Once inside, police themselves came under stone attack and had to wade through oil that Palestinians had spilled in an effort to make them slip and fall, said public radio. Firing stun grenades to break up the protests, the police left the site after less than an hour and closed access, said Micky Rosenfeld, a police spokesman. Twelve demonstrators were arrested, he added. Witnesses said that some 100 Palestinians remained inside the compound.

Police had deployed extra troops early on Sunday after calls for demonstrations around the holy site that has been the scene of clashes over the past several months. "We reinforced patrols in the Old City to avoid any disturbances after calls among Palestinians and Israeli Arabs to come demonstrate in so-called defence of the Temple Mount," Mr Rosenfeld said. The Palestinian calls for demonstrations came amid rumours that right wing Jewish activists were planning to gather at the compound, the site of the holiest place in Judaism and third-holiest in Islam, radio reported.

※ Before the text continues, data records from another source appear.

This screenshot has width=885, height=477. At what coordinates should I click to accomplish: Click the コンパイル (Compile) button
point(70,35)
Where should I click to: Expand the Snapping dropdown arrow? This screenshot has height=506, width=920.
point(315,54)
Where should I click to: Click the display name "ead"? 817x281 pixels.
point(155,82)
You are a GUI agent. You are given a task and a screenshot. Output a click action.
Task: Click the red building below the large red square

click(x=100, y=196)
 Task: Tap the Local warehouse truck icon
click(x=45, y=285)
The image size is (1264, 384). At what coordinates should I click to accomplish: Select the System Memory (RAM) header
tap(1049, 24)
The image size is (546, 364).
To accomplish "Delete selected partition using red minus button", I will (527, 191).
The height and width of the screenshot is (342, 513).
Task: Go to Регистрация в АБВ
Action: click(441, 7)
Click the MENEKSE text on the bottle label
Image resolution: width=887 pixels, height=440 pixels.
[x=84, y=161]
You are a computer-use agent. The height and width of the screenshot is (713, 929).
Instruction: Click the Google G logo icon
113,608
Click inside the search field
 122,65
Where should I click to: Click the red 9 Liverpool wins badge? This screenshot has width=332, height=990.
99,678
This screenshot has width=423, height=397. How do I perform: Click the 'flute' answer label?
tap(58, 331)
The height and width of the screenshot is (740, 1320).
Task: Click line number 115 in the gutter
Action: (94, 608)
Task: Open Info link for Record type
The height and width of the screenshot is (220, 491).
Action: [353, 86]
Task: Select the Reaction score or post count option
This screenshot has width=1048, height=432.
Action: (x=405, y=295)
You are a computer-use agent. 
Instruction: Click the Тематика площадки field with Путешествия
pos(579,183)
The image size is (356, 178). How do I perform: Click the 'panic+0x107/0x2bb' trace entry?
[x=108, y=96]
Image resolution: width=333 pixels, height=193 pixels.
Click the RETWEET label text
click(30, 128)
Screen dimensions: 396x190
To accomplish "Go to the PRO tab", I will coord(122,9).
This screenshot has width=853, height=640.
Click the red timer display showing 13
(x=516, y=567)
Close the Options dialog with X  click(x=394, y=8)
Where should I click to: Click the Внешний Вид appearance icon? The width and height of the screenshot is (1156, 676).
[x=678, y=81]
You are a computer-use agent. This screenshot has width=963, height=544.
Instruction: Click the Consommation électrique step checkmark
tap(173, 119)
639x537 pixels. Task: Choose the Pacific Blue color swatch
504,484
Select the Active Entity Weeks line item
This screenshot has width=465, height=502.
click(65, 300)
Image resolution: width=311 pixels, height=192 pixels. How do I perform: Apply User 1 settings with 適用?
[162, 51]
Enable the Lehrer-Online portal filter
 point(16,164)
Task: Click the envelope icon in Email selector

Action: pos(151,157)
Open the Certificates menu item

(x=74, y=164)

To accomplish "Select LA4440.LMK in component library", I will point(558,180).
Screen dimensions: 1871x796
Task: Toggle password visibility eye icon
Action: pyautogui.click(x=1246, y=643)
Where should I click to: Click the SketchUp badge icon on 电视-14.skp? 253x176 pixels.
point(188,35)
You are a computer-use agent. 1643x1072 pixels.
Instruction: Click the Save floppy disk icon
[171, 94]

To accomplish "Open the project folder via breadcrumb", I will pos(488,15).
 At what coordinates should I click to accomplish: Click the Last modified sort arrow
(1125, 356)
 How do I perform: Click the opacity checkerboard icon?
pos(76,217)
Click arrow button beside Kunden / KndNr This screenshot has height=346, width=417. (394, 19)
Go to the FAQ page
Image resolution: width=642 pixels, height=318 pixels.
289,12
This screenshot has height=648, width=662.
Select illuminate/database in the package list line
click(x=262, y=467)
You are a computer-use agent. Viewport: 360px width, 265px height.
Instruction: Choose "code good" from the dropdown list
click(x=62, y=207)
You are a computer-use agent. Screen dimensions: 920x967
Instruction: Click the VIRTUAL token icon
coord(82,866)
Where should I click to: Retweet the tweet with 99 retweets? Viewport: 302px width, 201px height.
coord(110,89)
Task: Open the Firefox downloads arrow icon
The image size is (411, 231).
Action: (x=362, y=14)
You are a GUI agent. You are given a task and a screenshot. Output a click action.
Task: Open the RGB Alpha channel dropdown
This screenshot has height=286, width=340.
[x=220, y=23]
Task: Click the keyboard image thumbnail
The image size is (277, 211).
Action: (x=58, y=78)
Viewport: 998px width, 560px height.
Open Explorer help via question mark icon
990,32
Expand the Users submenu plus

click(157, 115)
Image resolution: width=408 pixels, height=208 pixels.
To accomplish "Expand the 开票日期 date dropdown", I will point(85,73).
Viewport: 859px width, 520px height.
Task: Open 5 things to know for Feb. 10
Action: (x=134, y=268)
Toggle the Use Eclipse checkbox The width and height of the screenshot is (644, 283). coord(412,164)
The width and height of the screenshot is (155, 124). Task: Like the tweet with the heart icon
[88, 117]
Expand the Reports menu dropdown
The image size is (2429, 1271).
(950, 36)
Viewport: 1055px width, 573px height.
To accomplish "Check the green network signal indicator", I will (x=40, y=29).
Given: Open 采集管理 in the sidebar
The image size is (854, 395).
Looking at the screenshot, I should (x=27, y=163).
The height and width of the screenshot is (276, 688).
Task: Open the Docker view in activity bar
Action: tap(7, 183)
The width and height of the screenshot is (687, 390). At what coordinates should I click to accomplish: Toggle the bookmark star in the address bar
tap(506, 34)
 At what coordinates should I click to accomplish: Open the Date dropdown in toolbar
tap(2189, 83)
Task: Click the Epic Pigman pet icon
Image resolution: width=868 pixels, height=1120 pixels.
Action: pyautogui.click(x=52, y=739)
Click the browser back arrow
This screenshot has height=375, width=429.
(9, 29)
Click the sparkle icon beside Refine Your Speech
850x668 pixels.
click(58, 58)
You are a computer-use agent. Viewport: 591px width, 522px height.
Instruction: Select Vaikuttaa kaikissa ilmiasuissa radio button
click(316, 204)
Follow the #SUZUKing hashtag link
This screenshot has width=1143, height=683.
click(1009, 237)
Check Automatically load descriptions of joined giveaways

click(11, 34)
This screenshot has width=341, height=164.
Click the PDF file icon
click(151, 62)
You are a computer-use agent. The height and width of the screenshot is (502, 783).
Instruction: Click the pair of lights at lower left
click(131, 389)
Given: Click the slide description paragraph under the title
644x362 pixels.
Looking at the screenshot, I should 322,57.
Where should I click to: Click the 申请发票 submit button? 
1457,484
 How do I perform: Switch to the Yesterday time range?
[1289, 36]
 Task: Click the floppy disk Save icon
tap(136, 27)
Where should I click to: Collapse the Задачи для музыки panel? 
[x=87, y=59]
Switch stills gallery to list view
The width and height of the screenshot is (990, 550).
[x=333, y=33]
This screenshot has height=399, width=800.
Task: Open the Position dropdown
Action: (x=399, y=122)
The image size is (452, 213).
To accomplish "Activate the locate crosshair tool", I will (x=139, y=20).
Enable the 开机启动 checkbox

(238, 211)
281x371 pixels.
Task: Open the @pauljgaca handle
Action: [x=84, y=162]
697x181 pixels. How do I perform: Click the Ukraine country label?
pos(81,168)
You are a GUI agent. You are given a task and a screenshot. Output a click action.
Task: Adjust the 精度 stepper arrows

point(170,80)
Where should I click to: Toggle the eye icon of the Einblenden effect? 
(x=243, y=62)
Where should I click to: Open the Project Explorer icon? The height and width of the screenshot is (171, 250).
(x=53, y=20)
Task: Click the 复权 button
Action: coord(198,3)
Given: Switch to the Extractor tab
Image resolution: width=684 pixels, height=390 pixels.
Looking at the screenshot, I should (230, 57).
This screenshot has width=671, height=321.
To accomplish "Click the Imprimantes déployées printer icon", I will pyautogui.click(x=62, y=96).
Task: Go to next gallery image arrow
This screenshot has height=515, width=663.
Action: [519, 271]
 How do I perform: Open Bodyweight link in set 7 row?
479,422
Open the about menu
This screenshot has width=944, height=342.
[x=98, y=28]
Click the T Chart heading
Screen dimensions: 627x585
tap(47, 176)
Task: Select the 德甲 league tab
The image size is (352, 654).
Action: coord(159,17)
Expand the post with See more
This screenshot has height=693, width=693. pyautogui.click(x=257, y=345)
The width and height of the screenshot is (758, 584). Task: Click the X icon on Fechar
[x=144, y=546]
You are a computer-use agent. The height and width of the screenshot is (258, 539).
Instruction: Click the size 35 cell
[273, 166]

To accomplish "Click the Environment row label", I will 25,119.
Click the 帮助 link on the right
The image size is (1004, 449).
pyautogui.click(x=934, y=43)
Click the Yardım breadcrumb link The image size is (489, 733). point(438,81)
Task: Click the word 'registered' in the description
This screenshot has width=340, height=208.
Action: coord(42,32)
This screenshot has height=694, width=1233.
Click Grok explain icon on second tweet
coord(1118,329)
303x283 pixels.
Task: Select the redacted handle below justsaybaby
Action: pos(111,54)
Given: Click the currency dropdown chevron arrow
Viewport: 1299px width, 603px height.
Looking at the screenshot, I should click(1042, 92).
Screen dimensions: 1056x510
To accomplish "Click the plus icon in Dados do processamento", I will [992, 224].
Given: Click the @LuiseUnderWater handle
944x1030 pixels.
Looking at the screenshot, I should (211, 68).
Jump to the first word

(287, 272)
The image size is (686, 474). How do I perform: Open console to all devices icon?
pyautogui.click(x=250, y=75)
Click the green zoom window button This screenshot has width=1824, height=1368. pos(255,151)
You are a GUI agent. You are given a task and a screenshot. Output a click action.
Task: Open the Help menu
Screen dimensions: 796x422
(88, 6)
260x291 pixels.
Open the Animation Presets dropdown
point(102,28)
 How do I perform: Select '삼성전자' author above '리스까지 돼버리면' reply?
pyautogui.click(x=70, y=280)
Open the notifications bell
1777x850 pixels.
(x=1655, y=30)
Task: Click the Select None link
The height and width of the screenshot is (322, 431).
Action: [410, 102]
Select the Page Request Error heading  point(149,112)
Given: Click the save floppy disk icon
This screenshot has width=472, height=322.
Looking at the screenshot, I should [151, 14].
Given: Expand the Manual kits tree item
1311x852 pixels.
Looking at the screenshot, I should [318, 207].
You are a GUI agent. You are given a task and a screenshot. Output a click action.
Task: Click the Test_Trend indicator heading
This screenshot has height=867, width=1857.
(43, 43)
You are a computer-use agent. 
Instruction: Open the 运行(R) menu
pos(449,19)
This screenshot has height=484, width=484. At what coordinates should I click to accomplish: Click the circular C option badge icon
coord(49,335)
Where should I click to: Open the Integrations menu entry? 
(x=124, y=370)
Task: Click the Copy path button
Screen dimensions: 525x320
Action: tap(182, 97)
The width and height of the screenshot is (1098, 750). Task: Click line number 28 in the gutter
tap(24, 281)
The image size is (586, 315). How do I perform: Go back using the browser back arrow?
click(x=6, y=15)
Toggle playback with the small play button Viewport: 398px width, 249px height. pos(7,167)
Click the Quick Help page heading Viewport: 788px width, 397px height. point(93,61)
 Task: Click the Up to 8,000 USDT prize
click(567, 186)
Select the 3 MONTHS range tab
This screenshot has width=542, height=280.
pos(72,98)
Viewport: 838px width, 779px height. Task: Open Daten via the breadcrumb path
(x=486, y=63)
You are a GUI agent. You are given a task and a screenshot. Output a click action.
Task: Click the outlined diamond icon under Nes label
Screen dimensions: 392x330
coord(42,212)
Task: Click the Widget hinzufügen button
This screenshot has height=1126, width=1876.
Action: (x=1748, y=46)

The incidents marked the latest violence to shake the holy site, where any perceived change in the status quo has often led to outbreaks of deadly clashes. Tensions over the compound also exploded into violence on September 27, when rocks were hurled at a group of visitors suspected of being right wing Jewish extremists. Police, who responded with stun grenades, said the group was made up of French tourists.